■ VORLIEGENDER TEXT ■
***

Ungarnreise April 2017
Wo das Herz schlägt
Ungarn. Nie wäre mir im Traum eingefallen, jemals nach Ungarn zu reisen. Typische Ziele wie Mallorca, Spanien, Frankreich sind zwar auch nicht in meinem Interesse, aber Ungarn?
Seit ich Anfang des Jahres die Pfotenhilfe unterstütze, hat sich vieles in meinem Leben verändert. Jeder sucht in seinem Leben einen Sinn, etwas, das nachhallt, das auch noch Bestand hat, wenn man selbst nicht mehr ist. Ein Erbe, möchte man schon fast sagen.
Nun ist es zwar nicht so, dass ich diese Organisation ins Leben gerufen habe, aber hier habe ich die Möglichkeit gesehen, tatsächlich etwas zu bewirken. Aktive Unterstützung, das ist es, was ich seit Jahren gesucht habe. Geld ist notwendig und immer wieder gern gesehen, aber ich wollte mehr tun und gerne robbe ich durch den Schmutz, weil ich am Ende weiß, dass es etwas gebracht hat.
Solche Menschen braucht es auch in Vereinen und ein solcher Mensch wollte ich werden. Die Pfotenhilfe reichte mir die Hand und ich nahm sie – wenn auch mit Aufregung – gerne an.
In diesem Bericht möchte ich Ihnen meine ersten Eindrücke schildern. „Transparenz“ verlangen Kunden immer wieder von Unternehmen, denen sie ihr Geld anvertrauen. „Transparenz“ sollte aber auch in sozialen Hilfsorganisationen soweit möglich selbstverständlich sein. Wo gehen die Spendengelder hin? Handelt es sich um eine seriöse Arbeit? Was passiert vor Ort wirklich? Ist es in Ungarn tatsächlich so schlimm?

***

■ GELESENES ANWENDEN ■
• A. Beantworten Sie anhand des Reiseberichts über Ungarn diese Fragen:
(i) Welche Organisation wird seit Anfang des Jahres unterstützt?
(ii) Welche typischen Reiseziele werden genannt?
(iii) Was verlangen Kunden immer wieder von Unternehmen, denen sie ihr Geld anvertrauen?
• B. Stimmen diese Aussagen mit dem Reisebericht über Ungarn überein? Antworten Sie jeweils mit Ja oder Nein und belegen Sie dies mit einem wörtlichen Zitat.
(i) Die berichtende Person hat die Pfotenhilfe gegründet.
(ii) Die Reise fand im April 2017 statt.
(iii) Die berichtende Person wollte ausschließlich mit Geld helfen.
• C. Führen Sie den Reisebericht über Ungarn nach seinem letzten Satz fort.
Das nun folgende Material ist vom Reisebericht über Ungarn unabhängig.

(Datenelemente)

***

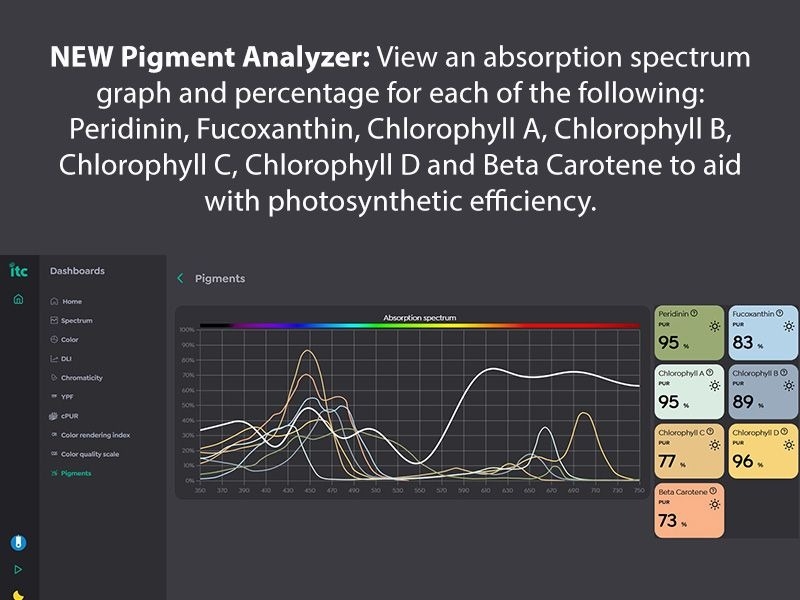Open the Chromaticity dashboard icon
Image resolution: width=800 pixels, height=600 pixels.
54,376
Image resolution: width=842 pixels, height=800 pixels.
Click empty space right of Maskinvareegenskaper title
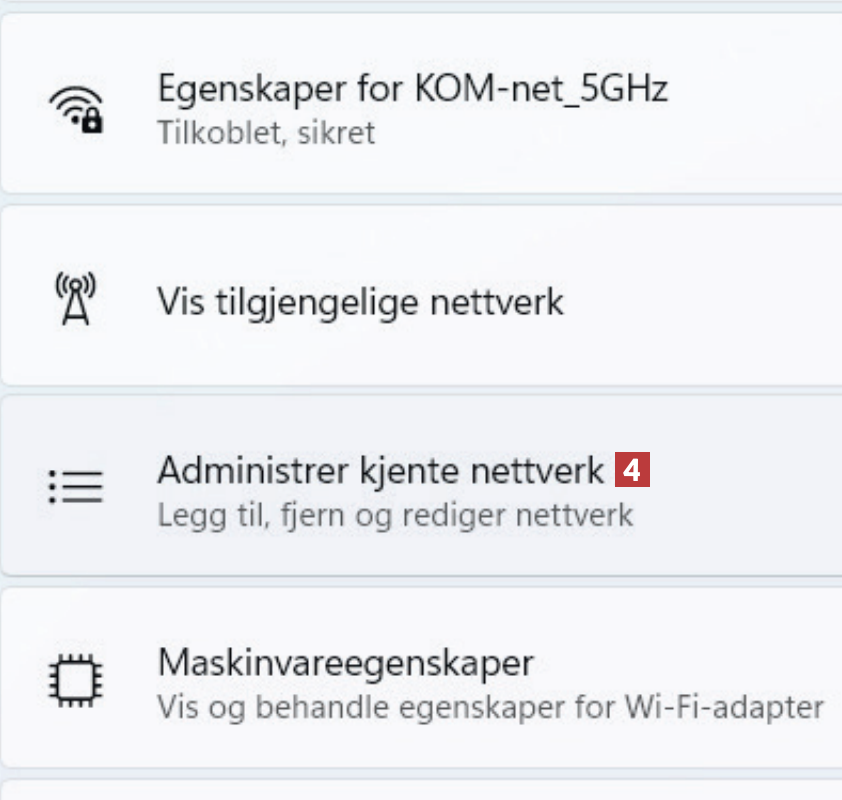[690, 661]
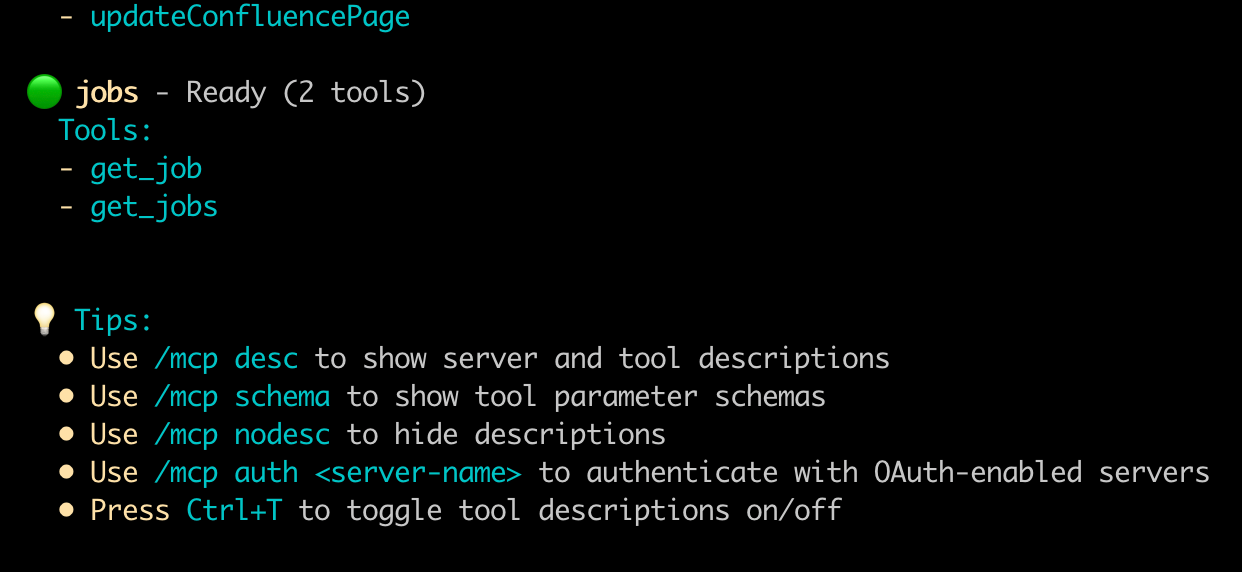Click the bullet before the /mcp auth tip
The height and width of the screenshot is (572, 1242).
(x=67, y=472)
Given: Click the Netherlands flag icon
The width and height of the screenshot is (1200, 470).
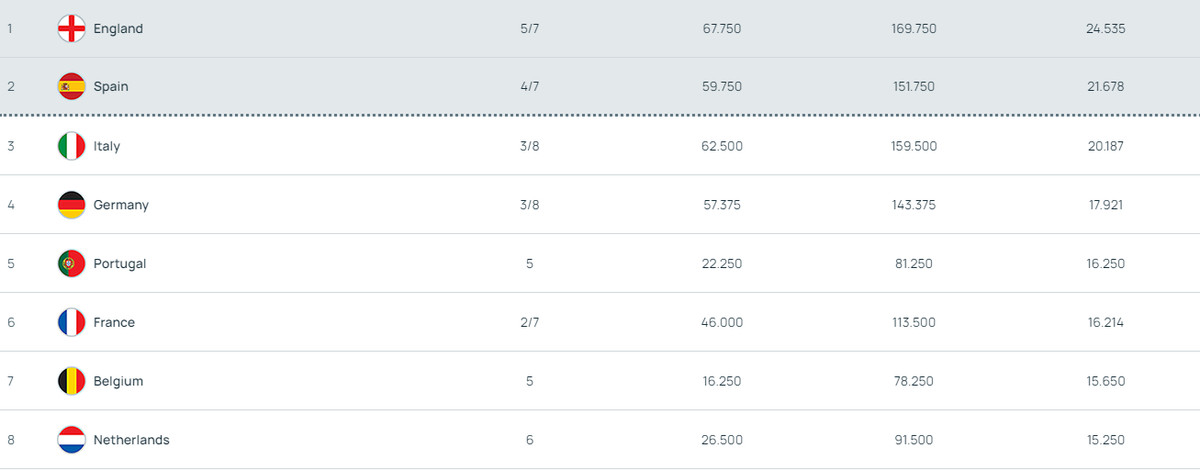Looking at the screenshot, I should 71,440.
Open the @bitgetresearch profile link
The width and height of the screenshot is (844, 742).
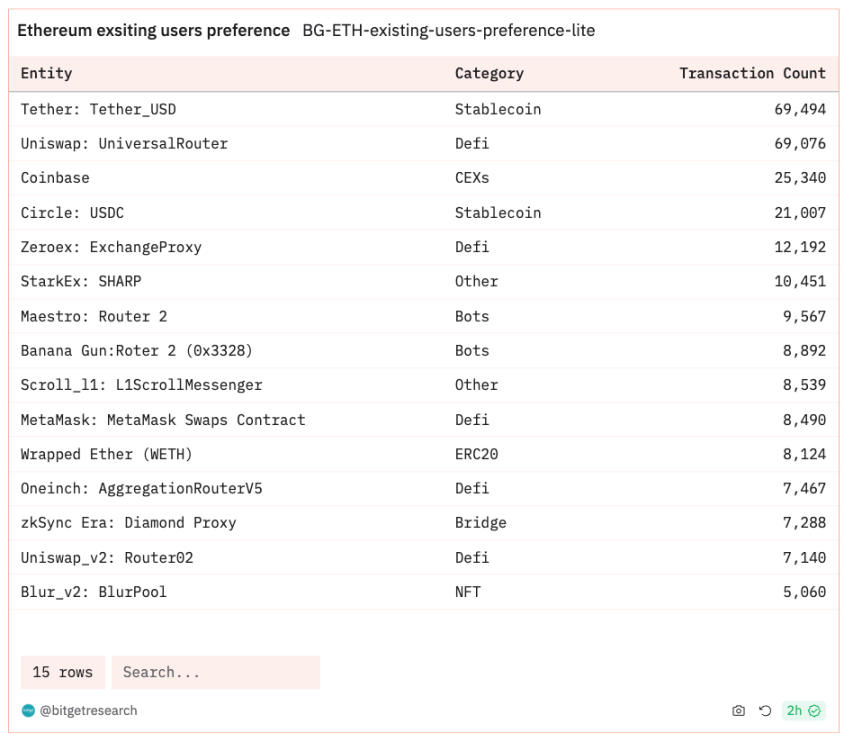tap(88, 711)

***

■ LÖSUNGEN ■
• A.
(i) Die Pfotenhilfe.
(ii) Mallorca, Spanien und Frankreich.
(iii) Transparenz.

• B.
(i) Nein: „Nun ist es zwar nicht so, dass ich diese Organisation ins Leben gerufen habe“
(ii) Ja: „Ungarnreise April 2017“
(iii) Nein: „aber ich wollte mehr tun“

• C.
Davon wollte ich mich mit eigenen Augen überzeugen. Ich wollte hautnah erleben, was die Pfotenhilfe in Ungarn leistete. Ich muss gestehen, ich war doch ziemlich nervös, je näher der Tag der Abreise rückte. Zum einen konnte ich mein Glück kaum fassen, zum anderen fragte ich mich, was mich erwarten würde.
Ungarn brauchte nicht ohne Grund Hilfe. Würde ich Elend sehen? Und wenn ja, wie würde ich darauf reagieren? Jeder Mensch war anders gestrickt und ich reiste immerhin nicht dorthin, um Tag ein Tag aus die Hunde zu beschmusen (nicht ausschließlich …). Mit was würde mich dieses Land mit seinen eigenen Gepflogenheiten und Selbstverständlichkeiten, die einem fremd erscheinen mögen, konfrontieren? Ich war gespannt, dies in Erfahrung zu bringen und freute mich auf das Abenteuer, das mir bevorstand.
Karfreitag war gekommen und wir flogen am frühen Morgen. Davon abgesehen, dass es eine gar „unmenschliche“ Uhrzeit war, zu der wir bereitstehen mussten, war es auch mein allererster Flug. Die Aufregung nahm mir zumindest die Müdigkeit.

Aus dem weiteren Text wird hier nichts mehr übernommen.